Excerpt provided:
— Begin —

Here's the location (green umbrella)









BTW, the state is called Baja California not Baha :nuts:


----------



## Overground (Apr 11, 2005)

Awesome photos!! I know it's been 2 months since I was in Hawaii but your pics have got me wanting to head down there soon. Looks like a lovely town...most people I know that have been to Mexico have gone there and they all say it's great. Funny seeing Pacifico 'cause that's my favourite Mexican beer as well and in fact that's all I drank when I was in Hawaii. Wow and those sunsets!

If I head down there this year I'll have to ask you some questions on where to go, prices, that sort of thing.


----------



## Taller Better (Aug 27, 2005)

Absolutely, Overland. It is extremely popular for Canadians... I met loads of Vancouverites and Calgarians down there. The charter packages are cheap cheap cheap, but get more $$ 
as you go further into winter. expedia.ca is the best place to get the tickets, I think.


----------



## ArchiTennis (Jul 3, 2006)

— End —

Brief 1:
According to the forum thread, which Mexican beer does Overground call a favorite?
Brief 2:
Rewrite the stretch of the forum thread from "If I head down" through "(Aug 27, 2005)", substituting "costs" for "prices".

Supplied material:
— Begin —

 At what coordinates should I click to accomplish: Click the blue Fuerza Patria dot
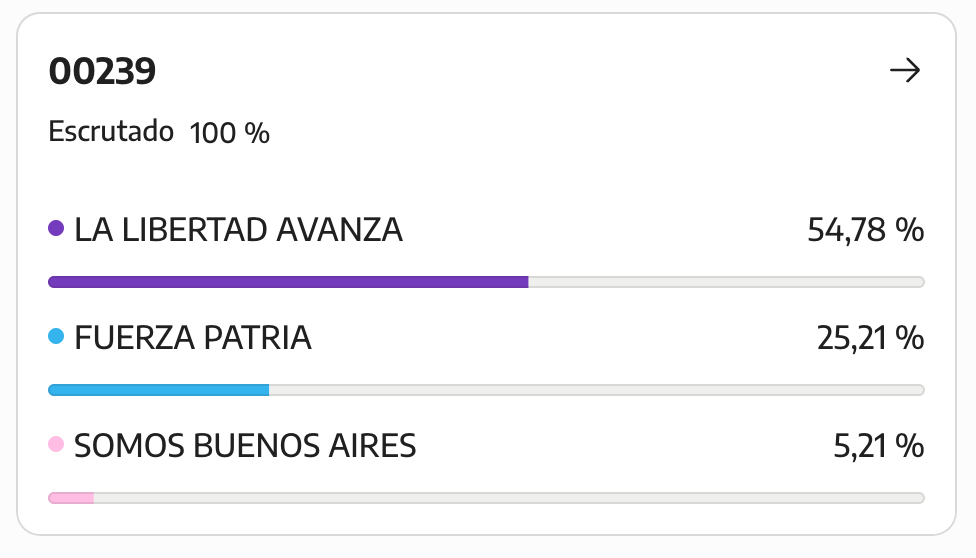click(x=56, y=336)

— End —

Written solution 1:
Pacifico

Written solution 2:
If I head down there this year I'll have to ask you some questions on where to go, costs, that sort of thing.


----------



## Taller Better (Aug 27, 2005)